Depending on one’s view of fulfillment and its affect on ceremonies of land and rest, Hebrews 4 may become a bit of an interpretive battleground. Hebrews 4:9 is used in Reformed literature to advocate the continuation of a weekly rest, à la the fourth commandment. However, Leder does not directly advocate “keeping the Sabbath” and mentions it but a few times. Once, he uses the Sabbath as a metaphor for the hope of peaceful rest with God (p. 171). His focus is on the relationship of the experience of daily rest from enemies and peaceful fellowship with God while in the land. The Sabbath is merely a weekly duty to rest from work, during which God expects “nothing less than rigorous keeping of the covenant vows” (p. 86). Also, Leder only adverts to Matt 11:28-29 a few times, where Christ promises rest to those who exchange their burdens for his easy yoke—presumably a daily experience of rest. But the sense of rest proposed in Leder’s studies is that our time awaiting the complete fulfillment of rest is our burden. “The burden of waiting for the rest that still remains is the waiting, the incompleteness, the brokenness, the temptation to surrender to the pain of bodily incoherence, and the never ending discerning the spirit behind the conflict (p. 182). There is no denying the hardships that challenge our sense of rest in Jesus Christ. “For indeed, when we came to Macedonia, our bodies had no rest, but we were troubled on every side. Outside were conflicts, inside were fears. Nevertheless God, who comforts the downcast, comforted us by the coming of Titus” (2 Cor 7:5-6). But at the same time, this idea of waiting for the rest that remains must take into account that “we who have believed do enter that rest” (Heb 4:3). Clarke wonderfully expressed the truth of this verse:
“The meaning appears to be this: We Jews, who have believed in Christ, do actually possess that rest-state of happiness in God, produced by peace of conscience and joy in the Holy Spirit—which was typified by the happiness and comfort to be enjoyed by the believing Hebrews, in the possession of the promised land.”Clarke, Adam. Clarke’s Commentary, 6:710
The New Testament does not support the idea that Sabbath-keeping is a required law for Christians. Sabbatarians tend to maximize their attention on the idea of waiting for the rest that remains—the shared hope of faithful Israel—while minimizing the present possession of salvation rest of those who believe. Since the focus is on waiting, the church, they say, must continue to observe the Sabbath which sustains that future hope.
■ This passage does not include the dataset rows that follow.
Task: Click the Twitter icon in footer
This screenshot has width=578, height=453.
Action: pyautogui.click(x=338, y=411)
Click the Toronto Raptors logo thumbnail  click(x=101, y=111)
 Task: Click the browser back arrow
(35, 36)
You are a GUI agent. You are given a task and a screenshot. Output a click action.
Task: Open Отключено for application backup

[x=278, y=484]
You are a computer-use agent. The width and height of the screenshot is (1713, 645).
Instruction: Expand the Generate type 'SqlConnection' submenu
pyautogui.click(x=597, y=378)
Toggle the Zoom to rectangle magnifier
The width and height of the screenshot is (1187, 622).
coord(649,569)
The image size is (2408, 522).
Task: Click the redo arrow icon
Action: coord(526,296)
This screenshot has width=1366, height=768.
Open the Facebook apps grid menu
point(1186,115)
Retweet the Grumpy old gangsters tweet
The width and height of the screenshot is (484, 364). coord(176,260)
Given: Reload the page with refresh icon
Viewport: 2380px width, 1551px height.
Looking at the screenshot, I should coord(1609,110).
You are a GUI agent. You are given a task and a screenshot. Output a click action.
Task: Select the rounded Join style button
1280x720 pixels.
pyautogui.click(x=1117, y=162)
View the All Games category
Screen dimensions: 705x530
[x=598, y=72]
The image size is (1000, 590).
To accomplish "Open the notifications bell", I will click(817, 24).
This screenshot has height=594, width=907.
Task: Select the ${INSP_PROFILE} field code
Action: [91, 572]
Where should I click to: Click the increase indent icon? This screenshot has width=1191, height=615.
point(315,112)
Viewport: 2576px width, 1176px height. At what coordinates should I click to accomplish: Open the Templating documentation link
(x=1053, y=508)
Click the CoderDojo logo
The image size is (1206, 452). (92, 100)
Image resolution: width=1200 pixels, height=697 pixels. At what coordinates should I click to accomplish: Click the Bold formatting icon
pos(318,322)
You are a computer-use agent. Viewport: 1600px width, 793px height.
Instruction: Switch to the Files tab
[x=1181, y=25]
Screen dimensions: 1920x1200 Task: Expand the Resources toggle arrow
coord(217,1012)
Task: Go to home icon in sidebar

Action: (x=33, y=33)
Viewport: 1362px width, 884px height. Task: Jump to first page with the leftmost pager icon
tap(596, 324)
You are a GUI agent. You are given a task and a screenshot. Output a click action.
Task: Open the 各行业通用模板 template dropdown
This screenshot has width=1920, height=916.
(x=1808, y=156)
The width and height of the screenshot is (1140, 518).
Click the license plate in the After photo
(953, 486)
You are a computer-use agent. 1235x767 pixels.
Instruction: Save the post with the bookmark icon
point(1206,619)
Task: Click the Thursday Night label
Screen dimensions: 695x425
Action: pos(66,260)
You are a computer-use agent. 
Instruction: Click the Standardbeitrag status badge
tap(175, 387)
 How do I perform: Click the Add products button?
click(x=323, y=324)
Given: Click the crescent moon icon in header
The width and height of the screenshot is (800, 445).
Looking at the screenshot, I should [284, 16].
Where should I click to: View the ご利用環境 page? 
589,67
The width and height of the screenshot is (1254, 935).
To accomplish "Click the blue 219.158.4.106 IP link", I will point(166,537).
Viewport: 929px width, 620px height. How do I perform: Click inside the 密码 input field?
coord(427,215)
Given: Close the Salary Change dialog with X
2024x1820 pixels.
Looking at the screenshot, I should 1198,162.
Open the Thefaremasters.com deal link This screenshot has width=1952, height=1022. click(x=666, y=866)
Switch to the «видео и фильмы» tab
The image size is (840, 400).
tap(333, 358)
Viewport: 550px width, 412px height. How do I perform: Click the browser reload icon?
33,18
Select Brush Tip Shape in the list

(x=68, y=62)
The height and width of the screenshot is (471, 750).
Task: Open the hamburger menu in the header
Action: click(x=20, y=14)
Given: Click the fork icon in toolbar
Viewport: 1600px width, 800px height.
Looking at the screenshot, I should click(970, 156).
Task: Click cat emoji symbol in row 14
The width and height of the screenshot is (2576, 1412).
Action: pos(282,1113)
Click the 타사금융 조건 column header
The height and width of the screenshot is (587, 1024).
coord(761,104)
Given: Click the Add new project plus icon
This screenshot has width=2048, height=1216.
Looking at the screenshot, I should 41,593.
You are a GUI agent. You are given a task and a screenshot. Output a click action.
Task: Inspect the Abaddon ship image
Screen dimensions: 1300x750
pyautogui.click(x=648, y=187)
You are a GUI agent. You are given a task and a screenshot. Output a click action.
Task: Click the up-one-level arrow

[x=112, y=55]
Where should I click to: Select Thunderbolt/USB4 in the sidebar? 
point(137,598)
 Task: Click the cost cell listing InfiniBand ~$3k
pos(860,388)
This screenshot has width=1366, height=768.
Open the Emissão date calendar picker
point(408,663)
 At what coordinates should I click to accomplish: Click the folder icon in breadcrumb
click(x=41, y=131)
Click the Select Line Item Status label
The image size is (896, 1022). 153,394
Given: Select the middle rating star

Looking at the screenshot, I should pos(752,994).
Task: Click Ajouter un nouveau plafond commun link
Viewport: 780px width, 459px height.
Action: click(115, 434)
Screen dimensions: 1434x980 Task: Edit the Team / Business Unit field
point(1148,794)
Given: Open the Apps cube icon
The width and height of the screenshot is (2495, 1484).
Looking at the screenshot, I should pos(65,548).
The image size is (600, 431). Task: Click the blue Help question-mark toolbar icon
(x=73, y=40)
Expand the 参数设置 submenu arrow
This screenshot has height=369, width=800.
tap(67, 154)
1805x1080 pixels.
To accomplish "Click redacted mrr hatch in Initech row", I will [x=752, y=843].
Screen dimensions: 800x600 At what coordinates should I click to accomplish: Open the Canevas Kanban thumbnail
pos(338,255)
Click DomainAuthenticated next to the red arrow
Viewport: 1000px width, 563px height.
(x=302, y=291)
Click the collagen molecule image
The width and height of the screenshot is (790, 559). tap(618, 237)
Scripture does present a parallel between the Jews awaiting the (land) rest that remains and the Christian awaiting the (heavenly) rest that remains. We may admit this even though the concept of that rest is slightly different—the Jews expecting national occupation of the land promised to Abraham, and Christians expecting the inheritance of a new heavens and earth, also expected by Abraham (Heb 11:13-16). However, the parallel between the Jew’s occasional and temporary rest from enemies is profoundly different than the present and unshakeable redemptive rest that every Christian enjoys in covenant relationship with Jesus Christ. This truth obviates Sabbath-keeping because our soulical experience of complete rest in Jesus Christ is the down-payment and guarantee of our full inheritance in the promised eschaton. There is no wondering whether our perfect obedience is instrumental in securing or maintaining the present possession of rest. As Leder says, “Israel’s rest from its enemies all around is no longer dependent on its compliance with divine instruction as in the days of Joshua, but on the Lord’s covenant with David and his descendants” (p. 143). While our ultimate salvation is sure, not directly dependent on our obedience, we are still urged to be diligent to enter that rest lest any succumb to the disobedience of disbelief (Heb 4:11).